What is needed.
Your answer should consist solely of the lines from the one containing "This screenshot has width=753, height=693." through the end of the entries below, duplicated exactly.

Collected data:
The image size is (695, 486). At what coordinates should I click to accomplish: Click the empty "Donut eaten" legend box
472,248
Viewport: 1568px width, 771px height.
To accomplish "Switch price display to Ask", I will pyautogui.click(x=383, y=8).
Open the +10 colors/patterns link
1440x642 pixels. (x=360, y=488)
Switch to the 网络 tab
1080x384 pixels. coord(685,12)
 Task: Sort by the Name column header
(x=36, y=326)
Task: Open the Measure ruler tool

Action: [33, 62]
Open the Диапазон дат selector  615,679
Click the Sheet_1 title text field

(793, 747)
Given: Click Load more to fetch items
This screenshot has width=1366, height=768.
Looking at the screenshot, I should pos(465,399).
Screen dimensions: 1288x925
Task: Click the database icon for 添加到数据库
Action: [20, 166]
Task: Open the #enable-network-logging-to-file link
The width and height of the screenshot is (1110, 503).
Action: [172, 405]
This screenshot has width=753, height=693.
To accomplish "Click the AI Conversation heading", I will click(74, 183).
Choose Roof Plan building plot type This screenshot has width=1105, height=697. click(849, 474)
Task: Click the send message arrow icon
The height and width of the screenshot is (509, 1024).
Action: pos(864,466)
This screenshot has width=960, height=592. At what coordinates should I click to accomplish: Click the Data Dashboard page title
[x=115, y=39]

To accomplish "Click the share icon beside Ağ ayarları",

Response.
This screenshot has width=753, height=693.
To accomplish "Click the AI Conversation heading", I will click(74, 183).
Choose Roof Plan building plot type This screenshot has width=1105, height=697. click(849, 474)
Task: Click the send message arrow icon
The height and width of the screenshot is (509, 1024).
Action: pos(864,466)
This screenshot has width=960, height=592. At what coordinates should I click to accomplish: Click the Data Dashboard page title
[x=115, y=39]

To accomplish "Click the share icon beside Ağ ayarları",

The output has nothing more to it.